## Instruções do exercício
1. No texto sobre o reencontro de antigos combatentes em Angola, porque teve o encontro de se realizar a alguns quilómetros de Nambuangongo?
2. Escreve a continuação do texto sobre o reencontro de antigos combatentes em Angola, a começar depois da última frase apresentada.

## Texto da página
O encontro promovido, cerca de quarenta e cinco anos depois, pelo jornalista colocou frente a frente quatro elementos do batalhão comandado pelo “lendário Massanita” com dois dos guerrilheiros angolanos que se encontravam no caminho dos militares portugueses. O encontro teve, contudo, e contrariamente ao previsto, de se realizar a alguns quilómetros de Nambuangongo, já que uma viagem atribulada impediu a equipa de reportagem de alcançar o local. Desde uma enorme tempestade a um veículo atolado em lama, vários foram os obstáculos encontrados na missão. Foi possível, no entanto, ao fim de quase meio século, desmontar mitos que permaneciam nas mentes dos dois lados. “Os portugueses, na época, acreditavam que era preciso cortar a cabeça aos terroristas, ‘entidades’ que caso contrário poderiam renascer”.

Para os protagonistas da ‘Guerra’ foi uma ocasião para celebrar a paz. O jornalista apercebeu-se de que “os africanos em geral reagem muito bem” a estes momentos de catarse, “sem ressentimentos”. Assim como os portugueses, que, afinal de contas, aceitaram viajar com o propósito de se encontrarem com o anterior “inimigo”. Foi precisamente um dos antigos guerrilheiros da UPA que protagonizou um dos episódios que mais tocaram o autor da série documental: “um homem, já muito doente, que disse ‘não vou durar muito mas gostava que nos voltássemos a dar com os Portugueses’.”

## Dados fornecidos
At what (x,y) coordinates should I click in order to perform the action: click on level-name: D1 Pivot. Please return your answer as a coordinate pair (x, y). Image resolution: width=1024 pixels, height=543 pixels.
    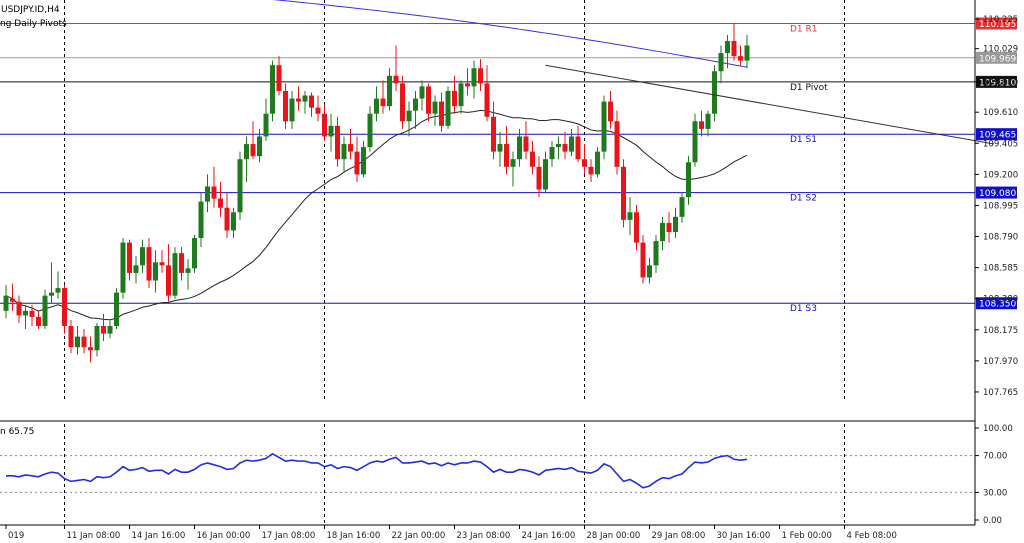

## Respostas por tarefa
1. Porque uma viagem atribulada impediu a equipa de reportagem de alcançar o local.

2.
O AUTOR: 'NÃO FUI À GUERRA'

PROJECTO COMEÇOU NOS ANOS 80

Joaquim Furtado começou a pensar neste projecto nos anos 80. E quis ser o responsável pela parte da guerra em ‘Crónica do Século’. Mas o programa só foi concretizado quando Furtado estava na direcção da RTP, o que o impediu de participar mais activamente. Voltou ao projecto em 1999 mas interrupções várias para outros trabalhos adiaram a estreia de ‘A Guerra’. Joaquim Furtado, 59 anos, cumpriu o serviço militar em 1969. Curiosamente, o jornalista que agora conta aos portugueses a história da guerra colonial não participou no conflito. Conseguiu que, por motivos de saúde, o passassem “aos serviços auxiliares”, escapando da ida para a Guiné. Na época já trabalhava no Rádio Clube Português, onde fazia o programa ‘Tempo Zip’, herdeiro do lendário ‘Zip-Zip’ da RTP. O programa transitou para a Rádio Renascença e acabou suspenso pela censura. Foi novamente aos microfones do Radio Clube que Furtado protagonizou o momento histórico que pôs fim ao regime ao ler o famoso ‘Comunicado das Forças Armadas’. “Cerca de dez minutos depois da ocupação da estação”, o jornalista percebeu o que estava em jogo. Foi ele quem anunciou aos Portugueses o fim da guerra.

GARANTE O DIRECTOR DE PROGRAMAS: 'É UM DOS DOCUMENTÁRIOS MAIS PODEROSOS'

TEM GRANDE SENTIDO DE MOBILIZAÇÃO

‘A Guerra’, afirma ao CM o director de Programas da RTP, “é um dos documentários mais poderosos que foram produzidos em 50 anos de televisão”. O montante de cada episódio “está em linha com o valor dos nossos documentários” mais caros, garante Nuno Santos. Para o responsável da estação pública, o formato idealizado por Joaquim Furtado “é o resultado de uma investigação muito apurada mas que, simultaneamente, tem todos os ingredientes televisivos. Está bem contada, bem encadeada e, por isso, tem grande sentido de mobilização”.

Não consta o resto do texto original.